Myocardial extracellular volume (ECV) quantification by cardiovascular magnetic resonance (CMR) T1 mapping technique has shown great promises in detecting diffuse fibrosis and interstitial diseases of the myocardium. In hypertensive and left ventricle hypertrophy (LVH) patients, increased ECV has been found to be associated with impaired myocardial strain, which is an early indicator of cardiac dysfunction. We hypothesized that in a heterogeneous patient population, ECV was significantly associated with myocardial strain, on the global and the more localized segmental bases.

Methods

Prospectively, 37 consecutive heterogeneous patients (Age 59 ± 15; 78% male) underwent ECV and grid-tagged CMR imaging studies on a Siemens 1.5T Avanto, among whom 12 were normal (group 1), 12 had coronary artery disease (group 2), 4 had non-ischemic cardiomyopathy (group 3) and 5 had hypertrophic cardiomyopathy (group 4). T1 was measured pre-contrast and 10 minutes after contrast administration at the mid short axis (SA) using the MOLLI technique. The pulse sequence parameters included: flip angle 35°, FOV 400 × 300 mm, resolution 1.6 × 1.6 mm, and slice thickness of 8 mm. ECV was calculated based on the mean and segmental T1 values and adjusted for the hematocrit. The grid-tagged images were acquired at the same mid SA locations. The pulse sequence parameters included: TE 3.4 ms, TR 37 ms, flip angle 15°, FOV 400 × 300 mm, resolution 2.1 × 2.1 mm, and slice thickness of 8 mm. Myocardial strain was calculated using a grid-tracking-based tagged MRI analysis software. Pearson correlation coefficient was calculated for linear association analysis. Analysis of variance (ANOVA) was used to determine significant differences between the mean ECV and mean global circumferential strain of the 4 groups. p < 0.05 was considered significant.

Results

As shown in Figure 1a-b global ECV had significant correlation with the peak global circumferential strain and maximal global circumferential strain rate(r = 0.54 and p =0.004 and r = 0.47 and p = 0.002 respectively). The segmental ECV also correlated significantly with the maximum segmental circumferential strain rate (r = 0.14 and p = 0.03, figure 1c).

Figure 1
figure 1

Figures 1a-b show linear correlation between global ECV and peak circumferential global strain (figure 1a) and maximum circumferential global strain rate (figure 1b). Figure 1c shows the correlation between segmental ECV and maximum segmental circumferential strain rate.

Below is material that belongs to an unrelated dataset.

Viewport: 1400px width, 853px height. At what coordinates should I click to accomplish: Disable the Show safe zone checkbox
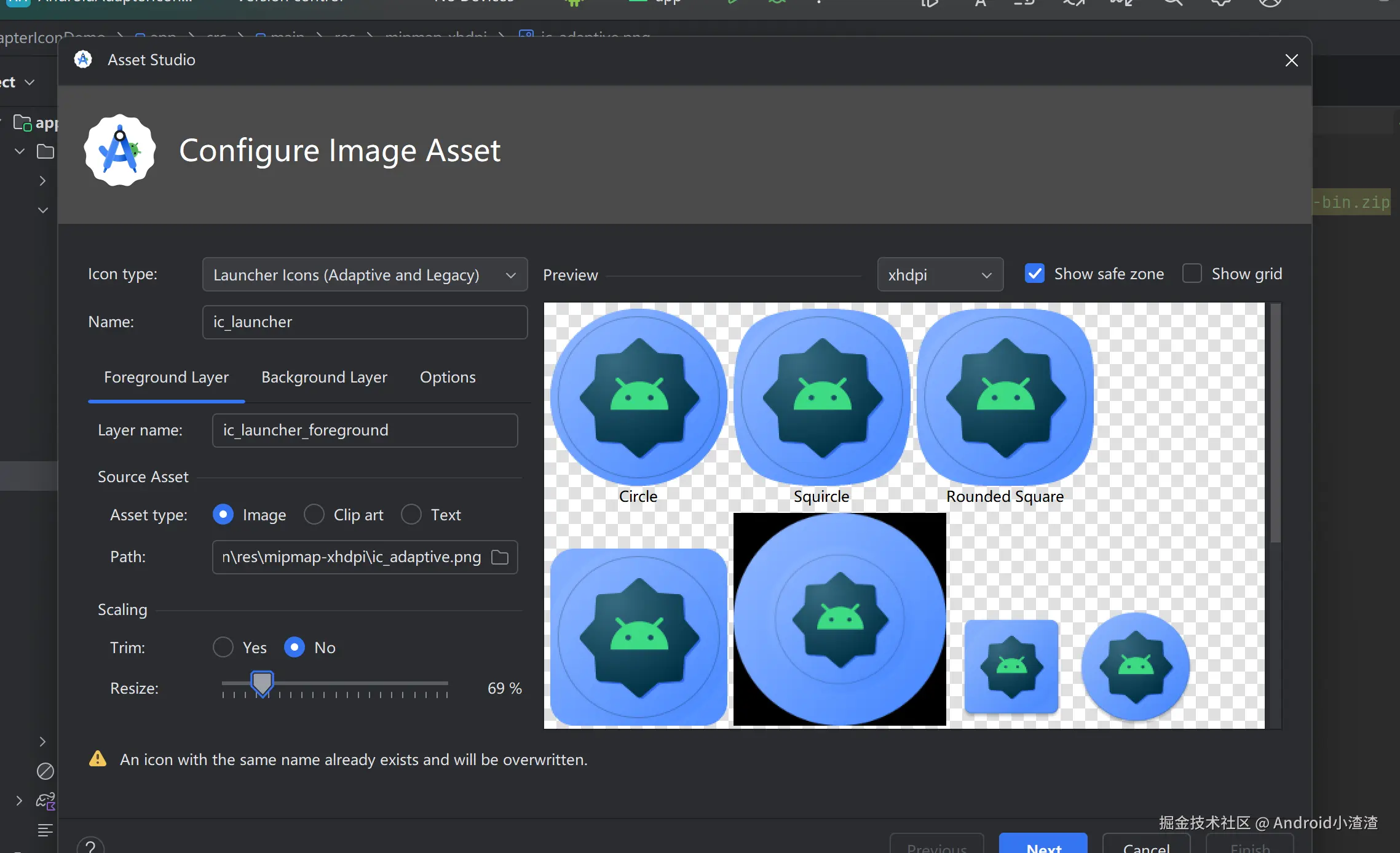click(x=1035, y=274)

As shown in Figure 2, ECV was a better discriminator than global circumferential strain between the four groups of patients. Global circumferential strain was significantly different between the groups 1, 2, 3 but not between groups 1 (normal) and 4 (hypertrophic cardiomyopathy). Global ECV was significantly different between all the groups. The main limitation of this data is the small sample size.

Figure 2
figure 2

shows the differences between the mean ECV and mean global circumferential strain in the 4 groups of patients.

Conclusions

In a heterogeneous group of patient population, global and segmental myocardial ECV obtained from CMR T1 mapping images significantly correlated with the global and segmental myocardial circumferential strain. Global ECV was better than global circumferential strain at discriminating between normal and hypertrophic cardiomyopathy patients.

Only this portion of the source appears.